◆ **Passage provided**

# Inverter connected to all 'van sockets??



## Bazbro (May 9, 2005)

We don't use mains electric normally and all the 'van's sockets therefore remain unused.

Is it possible/safe/unsafe/advisable/inadvisable/etc to temporarily connect our 1500watt inverter to the (disconnected!) mains input, in order to use the 240v sockets which are at the other end of the 'van from the inverter? I appreciate strict discipline is needed should this be feasible.

Thanks.


----------



## teensvan (May 9, 2005)

Hi.

It is possible to connect the inverter to your 240v sockets, But you will have to wire in a double pole change over system. Either manually or via a switched relay system.


You should not carry this out unless you have a very good understanding of the work required. If not get it done by an electrician

steve & ann. teensvan


----------



## peribro (Sep 6, 2009)

If you connect your inverter to the van's EHU then not only will you be enabling the 220V sockets but also anything else that runs off that circuit, such as the fridge. You therefore need to make sure that the fridge doesn't autoswitch to mains input as otherwise you would be in danger of draining your leisure battery. You also need to think about your leisure battery charger as I imagine that it will attempt to recharge the leisure battery through the inverter.


----------



## peribro (Sep 6, 2009)

If you connect your inverter to the van's EHU then not only will you be enabling the 220V sockets but also anything else that runs off that circuit, such as the fridge. You therefore need to make sure that the fridge doesn't autoswitch to mains input as otherwise you would be in danger of draining your leisure battery. You also need to think about your leisure battery charger as I imagine that it will attempt to recharge the leisure battery through the inverter.

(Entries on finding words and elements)
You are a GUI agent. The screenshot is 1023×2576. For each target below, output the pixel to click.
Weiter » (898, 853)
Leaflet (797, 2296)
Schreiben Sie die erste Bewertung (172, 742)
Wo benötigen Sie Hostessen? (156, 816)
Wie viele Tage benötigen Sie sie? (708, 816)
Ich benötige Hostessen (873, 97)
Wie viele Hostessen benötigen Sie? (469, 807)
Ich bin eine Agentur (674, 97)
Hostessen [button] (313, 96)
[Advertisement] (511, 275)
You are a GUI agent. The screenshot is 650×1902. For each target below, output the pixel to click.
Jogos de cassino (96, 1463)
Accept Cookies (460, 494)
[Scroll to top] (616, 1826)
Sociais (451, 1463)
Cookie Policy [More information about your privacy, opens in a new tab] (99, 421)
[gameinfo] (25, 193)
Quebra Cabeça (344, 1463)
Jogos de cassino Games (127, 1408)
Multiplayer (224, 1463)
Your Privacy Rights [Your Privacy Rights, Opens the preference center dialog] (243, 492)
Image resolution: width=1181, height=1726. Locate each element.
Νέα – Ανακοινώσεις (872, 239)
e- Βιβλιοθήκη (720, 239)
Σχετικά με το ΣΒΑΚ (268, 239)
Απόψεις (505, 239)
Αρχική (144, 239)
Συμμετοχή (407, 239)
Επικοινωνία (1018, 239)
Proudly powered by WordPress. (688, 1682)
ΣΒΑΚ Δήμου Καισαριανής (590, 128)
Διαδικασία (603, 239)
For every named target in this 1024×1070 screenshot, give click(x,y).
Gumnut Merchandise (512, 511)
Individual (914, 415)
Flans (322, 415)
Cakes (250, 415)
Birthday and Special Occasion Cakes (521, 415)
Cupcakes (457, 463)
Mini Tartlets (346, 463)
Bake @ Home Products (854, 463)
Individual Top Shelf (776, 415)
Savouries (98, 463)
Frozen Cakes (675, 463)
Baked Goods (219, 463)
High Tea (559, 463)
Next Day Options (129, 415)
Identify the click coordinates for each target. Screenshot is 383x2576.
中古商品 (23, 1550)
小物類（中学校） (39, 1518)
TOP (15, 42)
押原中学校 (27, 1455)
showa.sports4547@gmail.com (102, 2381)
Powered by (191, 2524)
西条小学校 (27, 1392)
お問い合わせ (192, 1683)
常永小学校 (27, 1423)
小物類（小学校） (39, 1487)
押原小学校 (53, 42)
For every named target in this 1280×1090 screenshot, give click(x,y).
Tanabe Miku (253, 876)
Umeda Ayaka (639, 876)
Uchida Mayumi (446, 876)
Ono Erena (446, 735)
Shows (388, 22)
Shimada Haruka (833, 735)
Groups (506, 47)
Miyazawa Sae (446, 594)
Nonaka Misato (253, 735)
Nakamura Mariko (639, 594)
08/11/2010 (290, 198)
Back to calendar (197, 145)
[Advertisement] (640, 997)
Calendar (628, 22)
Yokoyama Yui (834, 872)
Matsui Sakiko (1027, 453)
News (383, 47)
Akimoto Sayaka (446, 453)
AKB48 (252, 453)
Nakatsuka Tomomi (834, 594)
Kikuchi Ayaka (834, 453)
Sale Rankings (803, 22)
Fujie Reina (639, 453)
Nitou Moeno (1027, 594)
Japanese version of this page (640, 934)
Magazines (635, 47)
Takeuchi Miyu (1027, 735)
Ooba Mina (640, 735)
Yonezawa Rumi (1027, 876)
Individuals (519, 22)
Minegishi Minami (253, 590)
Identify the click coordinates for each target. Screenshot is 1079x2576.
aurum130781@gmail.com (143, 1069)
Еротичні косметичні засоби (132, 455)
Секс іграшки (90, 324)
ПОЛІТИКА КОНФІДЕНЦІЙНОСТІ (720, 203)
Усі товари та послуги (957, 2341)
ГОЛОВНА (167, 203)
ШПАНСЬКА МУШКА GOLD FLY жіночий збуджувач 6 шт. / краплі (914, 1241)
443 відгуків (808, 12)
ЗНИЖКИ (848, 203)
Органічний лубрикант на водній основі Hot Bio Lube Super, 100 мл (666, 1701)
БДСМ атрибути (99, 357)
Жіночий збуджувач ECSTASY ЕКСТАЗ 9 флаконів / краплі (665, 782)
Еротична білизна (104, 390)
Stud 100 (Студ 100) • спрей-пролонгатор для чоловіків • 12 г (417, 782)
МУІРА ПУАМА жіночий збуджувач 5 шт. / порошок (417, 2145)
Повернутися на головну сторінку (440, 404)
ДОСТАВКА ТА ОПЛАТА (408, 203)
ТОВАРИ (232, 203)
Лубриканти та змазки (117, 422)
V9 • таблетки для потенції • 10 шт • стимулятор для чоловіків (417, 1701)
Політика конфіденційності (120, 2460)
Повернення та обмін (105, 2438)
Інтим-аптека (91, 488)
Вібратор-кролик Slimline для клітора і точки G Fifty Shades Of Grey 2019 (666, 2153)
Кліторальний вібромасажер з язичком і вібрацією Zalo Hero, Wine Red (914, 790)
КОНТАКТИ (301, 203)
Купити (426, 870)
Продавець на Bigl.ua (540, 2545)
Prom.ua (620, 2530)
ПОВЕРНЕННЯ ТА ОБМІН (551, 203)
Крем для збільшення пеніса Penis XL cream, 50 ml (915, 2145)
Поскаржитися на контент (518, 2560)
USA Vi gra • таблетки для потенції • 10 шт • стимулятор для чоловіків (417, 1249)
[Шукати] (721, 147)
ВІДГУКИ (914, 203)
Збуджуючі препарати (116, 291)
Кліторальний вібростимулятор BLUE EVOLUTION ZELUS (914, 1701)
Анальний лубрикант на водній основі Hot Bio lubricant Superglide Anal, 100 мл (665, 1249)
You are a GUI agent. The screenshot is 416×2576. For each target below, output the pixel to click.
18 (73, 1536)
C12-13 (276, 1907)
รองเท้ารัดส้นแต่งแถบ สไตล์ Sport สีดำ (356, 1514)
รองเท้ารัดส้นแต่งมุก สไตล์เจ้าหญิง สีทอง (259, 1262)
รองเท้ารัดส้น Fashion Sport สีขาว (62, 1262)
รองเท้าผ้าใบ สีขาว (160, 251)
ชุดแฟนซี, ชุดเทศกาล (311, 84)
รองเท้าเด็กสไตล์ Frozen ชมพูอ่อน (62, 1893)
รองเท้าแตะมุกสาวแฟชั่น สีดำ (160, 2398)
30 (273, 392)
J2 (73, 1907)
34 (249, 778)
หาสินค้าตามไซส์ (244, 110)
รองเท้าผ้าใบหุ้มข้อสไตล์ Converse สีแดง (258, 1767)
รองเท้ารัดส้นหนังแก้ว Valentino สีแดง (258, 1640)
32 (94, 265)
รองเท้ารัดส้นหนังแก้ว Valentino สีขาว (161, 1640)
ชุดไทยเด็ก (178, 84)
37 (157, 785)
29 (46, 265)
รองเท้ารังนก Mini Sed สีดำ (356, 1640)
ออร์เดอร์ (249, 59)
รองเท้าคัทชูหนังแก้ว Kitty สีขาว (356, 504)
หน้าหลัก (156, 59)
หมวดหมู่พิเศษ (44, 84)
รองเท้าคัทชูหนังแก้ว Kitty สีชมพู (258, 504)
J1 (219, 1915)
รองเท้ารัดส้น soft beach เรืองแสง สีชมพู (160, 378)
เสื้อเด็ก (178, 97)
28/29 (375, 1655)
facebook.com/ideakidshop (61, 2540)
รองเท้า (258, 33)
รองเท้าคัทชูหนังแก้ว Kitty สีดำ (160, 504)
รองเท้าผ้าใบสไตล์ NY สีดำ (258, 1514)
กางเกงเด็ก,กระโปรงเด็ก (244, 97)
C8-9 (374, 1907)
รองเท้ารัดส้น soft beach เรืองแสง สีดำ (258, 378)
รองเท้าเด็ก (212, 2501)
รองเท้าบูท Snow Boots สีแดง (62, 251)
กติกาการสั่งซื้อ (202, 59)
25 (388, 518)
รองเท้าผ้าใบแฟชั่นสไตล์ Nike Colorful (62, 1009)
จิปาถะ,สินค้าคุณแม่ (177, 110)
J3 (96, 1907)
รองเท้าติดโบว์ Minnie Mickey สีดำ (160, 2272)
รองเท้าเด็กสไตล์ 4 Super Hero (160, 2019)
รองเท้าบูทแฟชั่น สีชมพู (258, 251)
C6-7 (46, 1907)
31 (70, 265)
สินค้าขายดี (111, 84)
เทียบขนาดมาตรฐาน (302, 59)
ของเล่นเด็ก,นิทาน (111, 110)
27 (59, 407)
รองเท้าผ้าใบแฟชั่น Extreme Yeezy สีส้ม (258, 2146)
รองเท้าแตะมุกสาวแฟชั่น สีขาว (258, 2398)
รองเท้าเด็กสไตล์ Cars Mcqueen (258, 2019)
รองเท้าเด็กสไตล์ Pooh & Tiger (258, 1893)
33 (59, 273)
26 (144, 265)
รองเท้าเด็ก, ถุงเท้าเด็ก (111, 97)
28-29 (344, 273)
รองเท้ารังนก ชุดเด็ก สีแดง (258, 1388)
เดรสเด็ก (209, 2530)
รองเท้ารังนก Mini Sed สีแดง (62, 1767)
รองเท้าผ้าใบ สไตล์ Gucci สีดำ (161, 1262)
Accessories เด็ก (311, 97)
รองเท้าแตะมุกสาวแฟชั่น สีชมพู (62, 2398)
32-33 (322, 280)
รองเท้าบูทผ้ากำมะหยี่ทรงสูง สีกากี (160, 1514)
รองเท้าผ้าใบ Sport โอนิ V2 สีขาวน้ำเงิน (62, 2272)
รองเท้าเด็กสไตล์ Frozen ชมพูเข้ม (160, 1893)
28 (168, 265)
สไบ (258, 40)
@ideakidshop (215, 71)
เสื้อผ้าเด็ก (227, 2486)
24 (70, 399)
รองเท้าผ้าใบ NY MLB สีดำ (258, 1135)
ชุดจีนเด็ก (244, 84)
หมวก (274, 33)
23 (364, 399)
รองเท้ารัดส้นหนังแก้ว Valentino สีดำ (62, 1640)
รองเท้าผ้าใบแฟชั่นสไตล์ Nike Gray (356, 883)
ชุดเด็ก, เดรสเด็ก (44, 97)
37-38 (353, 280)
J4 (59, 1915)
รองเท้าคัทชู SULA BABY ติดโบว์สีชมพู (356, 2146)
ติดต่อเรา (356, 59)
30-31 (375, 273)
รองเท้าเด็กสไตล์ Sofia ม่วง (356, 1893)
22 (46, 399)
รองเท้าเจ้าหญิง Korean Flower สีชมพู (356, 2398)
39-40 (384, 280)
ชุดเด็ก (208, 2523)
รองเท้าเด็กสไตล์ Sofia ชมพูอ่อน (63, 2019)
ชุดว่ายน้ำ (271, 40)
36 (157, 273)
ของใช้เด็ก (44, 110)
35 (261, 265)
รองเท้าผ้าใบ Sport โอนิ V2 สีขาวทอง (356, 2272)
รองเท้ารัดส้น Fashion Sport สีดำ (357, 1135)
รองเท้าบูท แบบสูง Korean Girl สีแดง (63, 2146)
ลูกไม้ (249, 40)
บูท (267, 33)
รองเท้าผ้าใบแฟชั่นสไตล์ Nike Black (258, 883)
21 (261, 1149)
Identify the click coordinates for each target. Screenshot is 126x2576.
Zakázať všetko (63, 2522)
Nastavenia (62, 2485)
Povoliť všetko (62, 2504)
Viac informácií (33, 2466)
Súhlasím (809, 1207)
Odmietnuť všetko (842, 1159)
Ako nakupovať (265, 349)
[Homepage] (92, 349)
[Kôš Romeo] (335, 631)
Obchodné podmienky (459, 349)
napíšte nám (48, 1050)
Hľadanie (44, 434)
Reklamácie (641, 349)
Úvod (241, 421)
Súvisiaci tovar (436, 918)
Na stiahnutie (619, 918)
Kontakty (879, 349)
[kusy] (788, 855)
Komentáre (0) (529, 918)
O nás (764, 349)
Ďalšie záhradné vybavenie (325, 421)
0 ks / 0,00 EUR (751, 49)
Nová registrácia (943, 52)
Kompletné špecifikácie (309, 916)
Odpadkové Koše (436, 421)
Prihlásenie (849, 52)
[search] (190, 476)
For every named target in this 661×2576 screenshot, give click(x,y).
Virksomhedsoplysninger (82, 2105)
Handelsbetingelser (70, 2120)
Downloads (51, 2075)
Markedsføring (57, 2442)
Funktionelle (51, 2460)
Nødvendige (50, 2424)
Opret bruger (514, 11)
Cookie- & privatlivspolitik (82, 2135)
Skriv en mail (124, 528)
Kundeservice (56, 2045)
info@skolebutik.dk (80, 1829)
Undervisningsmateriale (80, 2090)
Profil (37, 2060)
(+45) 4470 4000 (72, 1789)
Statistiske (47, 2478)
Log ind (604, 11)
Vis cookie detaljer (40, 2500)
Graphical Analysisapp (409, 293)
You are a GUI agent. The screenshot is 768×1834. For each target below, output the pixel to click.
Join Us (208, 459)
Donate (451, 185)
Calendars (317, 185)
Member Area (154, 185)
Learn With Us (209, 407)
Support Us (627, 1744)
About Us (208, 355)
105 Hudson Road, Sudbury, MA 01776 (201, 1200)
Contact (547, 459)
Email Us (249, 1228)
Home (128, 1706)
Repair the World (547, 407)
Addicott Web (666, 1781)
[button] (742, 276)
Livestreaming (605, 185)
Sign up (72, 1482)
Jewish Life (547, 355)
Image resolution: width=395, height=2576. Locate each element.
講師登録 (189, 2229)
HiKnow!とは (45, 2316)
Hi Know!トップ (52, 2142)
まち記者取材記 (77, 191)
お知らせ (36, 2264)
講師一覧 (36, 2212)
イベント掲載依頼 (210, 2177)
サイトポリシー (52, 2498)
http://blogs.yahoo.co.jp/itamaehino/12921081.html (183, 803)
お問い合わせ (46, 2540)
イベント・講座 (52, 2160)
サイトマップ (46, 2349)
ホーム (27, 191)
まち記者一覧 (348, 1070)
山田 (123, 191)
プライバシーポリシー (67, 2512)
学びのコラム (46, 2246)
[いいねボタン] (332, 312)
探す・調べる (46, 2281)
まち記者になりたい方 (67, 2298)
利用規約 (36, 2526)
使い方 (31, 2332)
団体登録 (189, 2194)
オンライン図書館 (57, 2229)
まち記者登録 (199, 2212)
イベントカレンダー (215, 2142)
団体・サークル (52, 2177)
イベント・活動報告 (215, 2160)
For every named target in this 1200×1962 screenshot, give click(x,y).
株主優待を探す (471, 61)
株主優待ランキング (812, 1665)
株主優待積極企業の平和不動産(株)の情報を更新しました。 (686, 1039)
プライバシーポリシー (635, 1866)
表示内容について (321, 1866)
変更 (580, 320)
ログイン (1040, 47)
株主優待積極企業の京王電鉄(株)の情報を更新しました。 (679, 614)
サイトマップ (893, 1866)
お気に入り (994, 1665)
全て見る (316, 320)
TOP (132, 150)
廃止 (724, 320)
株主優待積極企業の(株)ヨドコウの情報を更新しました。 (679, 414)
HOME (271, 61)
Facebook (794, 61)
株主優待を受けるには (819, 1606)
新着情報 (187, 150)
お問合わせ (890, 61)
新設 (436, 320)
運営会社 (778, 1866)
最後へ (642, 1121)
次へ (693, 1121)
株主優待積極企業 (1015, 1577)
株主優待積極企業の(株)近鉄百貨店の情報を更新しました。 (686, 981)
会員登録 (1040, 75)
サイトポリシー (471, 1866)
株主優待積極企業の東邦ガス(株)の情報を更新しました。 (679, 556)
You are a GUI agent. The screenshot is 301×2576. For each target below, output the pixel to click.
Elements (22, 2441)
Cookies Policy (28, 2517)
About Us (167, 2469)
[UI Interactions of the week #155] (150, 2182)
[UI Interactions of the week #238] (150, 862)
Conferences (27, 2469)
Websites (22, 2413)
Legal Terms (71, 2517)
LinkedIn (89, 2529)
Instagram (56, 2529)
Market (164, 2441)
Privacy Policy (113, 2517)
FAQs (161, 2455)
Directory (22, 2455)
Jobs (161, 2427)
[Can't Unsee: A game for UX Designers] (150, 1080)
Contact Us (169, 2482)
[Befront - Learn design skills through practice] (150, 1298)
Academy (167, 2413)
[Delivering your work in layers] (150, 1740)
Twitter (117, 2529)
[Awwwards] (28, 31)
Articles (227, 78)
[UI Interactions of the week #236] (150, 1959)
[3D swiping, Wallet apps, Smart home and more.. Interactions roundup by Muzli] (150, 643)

◆ **Exercise tasks**
• A. Rewrite the part of the forum thread on inverters that begins at the words "## Bazbro (May" and ends after "this be feasible.", putting "outlets" in place of "sockets".
• B. Write the next part of the forum thread on wiring an inverter to van sockets, picking up right after its final post.

◆ **Answers to each task**
• A.
## Bazbro (May 9, 2005)

We don't use mains electric normally and all the 'van's outlets therefore remain unused.

Is it possible/safe/unsafe/advisable/inadvisable/etc to temporarily connect our 1500watt inverter to the (disconnected!) mains input, in order to use the 240v outlets which are at the other end of the 'van from the inverter? I appreciate strict discipline is needed should this be feasible.

• B.
----------



## eddievanbitz (May 1, 2005)

We always install an inverter this way as it is far more convenient to have all the 13 amp sockets available, not just a single point (which will always be in the wrong place :lol: )

Simply isolate your 13 amp socket circuit (s) and connect to the load (output) of a suitable switching device and then the inverter on the original input (supply) to the sockets, the other.

You can buy off the shelf "switching units" that have clearly marked terminals to allow for easy installation, the Sterling unit for example also allows for a generator to be added into the mix.

Cheaper and easier is a double pole 220 VAC 30Amp relay and a junction box, if you understand the concept of what your doing.

Eddie


----------



## Pudsey_Bear (Sep 25, 2008)

All our sockets run off the inverter in the build, apart from one for the fridge, another for the charger, and I'm thinking of installing a couple of single sockets, for possible resale purpose if we end up having to sell it in the future, but mine are totally separate systems.

However in the Laika, all the sockets were EHU ones, but I split one side off and connected then to the inverter, and labeled them as such til we got used to it as we only wild camped the EHU ones never got used.

It is only a DIY job if you know how a domestic setup works, what I would suggest is to run a new set of sockets from the inverter, via a simple plug, you get the best of both worlds that way, but only if you know what you're doing, 230v will kill you regardless of where it comes from.

If not sure exactly what you are doing get a pro in.


----------



## eddievanbitz (May 1, 2005)

And don't forget to put a RCB in series, post inverter to maintain protection as your sockets will be being supplied from the inverter so by passing the existing mains protection

Eddie


----------



## Pudsey_Bear (Sep 25, 2008)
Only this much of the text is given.